Well, if you look southward on this post, you'll notice my church's name has changed.

For 4 of the past 7 years our church has been in existence, we've been meeting at Boher Park Community Center in Gaithersburg. For YEARS, we've been looking for a church building for sale (they are hard to come by in Gaithersburg). Last year, we had a potential building with this Anglican church in Mt. Airy, MD, but they wanted to sell for 1.3 million....waaay more than we had available and waaaay more than even the denomination could loan us.

So we kept looking.

This month, rent was going to go up to close to 2700 a month for Boher Park.

That Anglican church eventually sold to a Daycare Center.... both the church building and the daycare building on the same property. The daycare wanted somewhere close to 5500 last year.... so that door was closed.

Well, God had other plans. 

The daycare called in August.... they'll give us the church building for 3000 a month, option to buy in a few years with the rent money going toward the purchase and we have full use of the WHOLE property (including the day care, so we can teach Sunday school in the classrooms). 
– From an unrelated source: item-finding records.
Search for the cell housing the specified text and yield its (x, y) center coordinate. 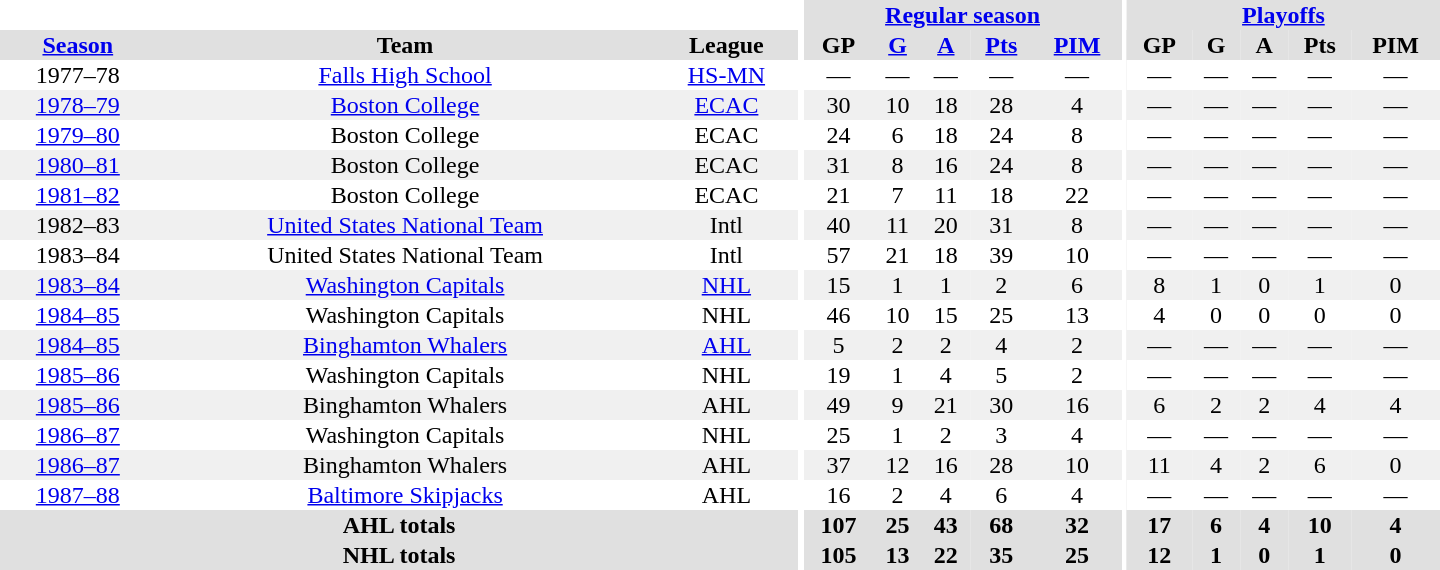
Season (78, 45)
20 (946, 225)
46 (839, 315)
105 (839, 555)
37 (839, 465)
39 (1002, 255)
1978–79 (78, 105)
49 (839, 405)
57 (839, 255)
17 (1160, 525)
HS-MN (727, 75)
League (727, 45)
7 (897, 195)
AHL totals (399, 525)
68 (1002, 525)
Team (406, 45)
Falls High School (406, 75)
35 (1002, 555)
1981–82 (78, 195)
1980–81 (78, 165)
43 (946, 525)
1987–88 (78, 495)
Baltimore Skipjacks (406, 495)
3 (1002, 435)
40 (839, 225)
NHL totals (399, 555)
Regular season (963, 15)
9 (897, 405)
1979–80 (78, 135)
1977–78 (78, 75)
1982–83 (78, 225)
Playoffs (1284, 15)
107 (839, 525)
32 (1078, 525)
19 (839, 375)
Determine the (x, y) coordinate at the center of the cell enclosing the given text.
They're even building us a sign to put up outside. And we can modify the church portion as needed.

Hmmm. 2700, still have to set up and pack up (audio and video equipment, chairs) week after week, no offices for use.....
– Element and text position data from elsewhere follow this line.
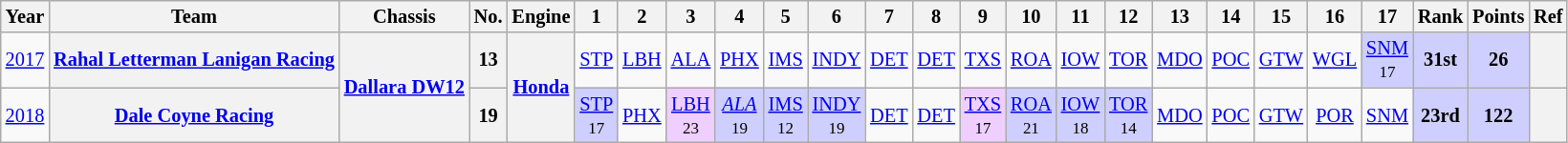
INDY (838, 60)
1 (597, 16)
TXS17 (983, 116)
TXS (983, 60)
ALA (691, 60)
Dallara DW12 (404, 88)
No. (489, 16)
IMS (786, 60)
10 (1031, 16)
TOR14 (1128, 116)
5 (786, 16)
Honda (541, 88)
4 (739, 16)
Engine (541, 16)
19 (489, 116)
26 (1498, 60)
SNM17 (1387, 60)
9 (983, 16)
STP (597, 60)
ALA19 (739, 116)
TOR (1128, 60)
16 (1335, 16)
SNM (1387, 116)
Dale Coyne Racing (194, 116)
IOW18 (1080, 116)
15 (1281, 16)
Rank (1440, 16)
ROA (1031, 60)
Team (194, 16)
Year (25, 16)
6 (838, 16)
122 (1498, 116)
Chassis (404, 16)
17 (1387, 16)
POR (1335, 116)
8 (937, 16)
LBH23 (691, 116)
INDY19 (838, 116)
12 (1128, 16)
WGL (1335, 60)
7 (889, 16)
ROA21 (1031, 116)
IMS12 (786, 116)
2018 (25, 116)
14 (1231, 16)
IOW (1080, 60)
31st (1440, 60)
Points (1498, 16)
23rd (1440, 116)
Ref (1548, 16)
Rahal Letterman Lanigan Racing (194, 60)
LBH (642, 60)
2017 (25, 60)
3 (691, 16)
11 (1080, 16)
2 (642, 16)
STP17 (597, 116)
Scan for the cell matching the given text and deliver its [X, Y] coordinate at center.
3000 none of those problems and we have permanent offices, a permanent address and we'll be in a tight community where Pastor has already built strong relationships with local businesses and people.....
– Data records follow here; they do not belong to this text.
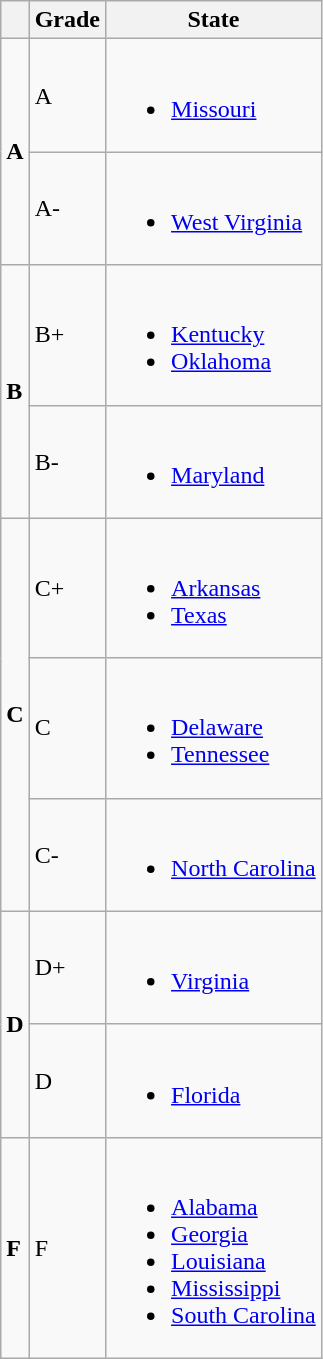
B+ [67, 335]
AlabamaGeorgiaLouisianaMississippiSouth Carolina [214, 1248]
State [214, 20]
North Carolina [214, 854]
Missouri [214, 96]
Virginia [214, 968]
Maryland [214, 462]
C+ [67, 588]
West Virginia [214, 208]
KentuckyOklahoma [214, 335]
A- [67, 208]
Grade [67, 20]
DelawareTennessee [214, 728]
D+ [67, 968]
C- [67, 854]
B [15, 392]
B- [67, 462]
Florida [214, 1080]
ArkansasTexas [214, 588]
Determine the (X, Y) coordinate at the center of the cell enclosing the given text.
Guess which option we took.

The first weekend in October was our first week in the place. We've lost 1-2 families (Mt. Airy is about 25 min from Gaithersburg), including our only Deacon (he didn't want to commute). Oh yeah, we also lost our old name. 

So keep Grace Communion Church in your prayers, please. We've got a lot of new things ahead of us in the coming months. December will be our official 'open house' to the community, and we're about to put an ad out in the paper.

All the things we've been doing for advertising in Gaithersburg for 7 years that didn't work (because Gaithersburg is very diverse and spread out) may work very well here in Mt. Airy (which is a small town). 

And please forgive me for not having the latest messages up on the site (I'm back to doing the audio updates on the site now).

Soli Deo Gloria,

KG


----------



## JonathanHunt (Oct 27, 2008)

Very interesting. Do you have any church members in the new location of the church/ anyone willing to relocate a bit?

J


----------



## CharlieJ (Oct 27, 2008)

KG, I am originally from Mt. Airy, MD! Glad to hear of another good church opening in the area. May the Lord bless the ministry there, and may you find a large spiritual harvest in a small town.

Maybe I'll send my parents down your way when you get open.


----------



## BlackCalvinist (Oct 28, 2008)

JonathanHunt said:


> Very interesting. Do you have any church members in the new location of the church/ anyone willing to relocate a bit?
> 
> J



Heh. The Pastor and his family.  They can walk to church now on a good day. 

Most of the families aren't having a problem driving to the new location, but some now have a 30-45 min drive instead of 20 min like before.

I'm happy.  It's 20 min for me, compared to the 40-45 min it was before.

Since the community of Mt. Airy is smaller, we're hoping more people will come in now.....

Charlie - if you remember the St. James Episcopal Church on main street ? That's the building we're in now. St. James got a new building a little bit up the road.


----------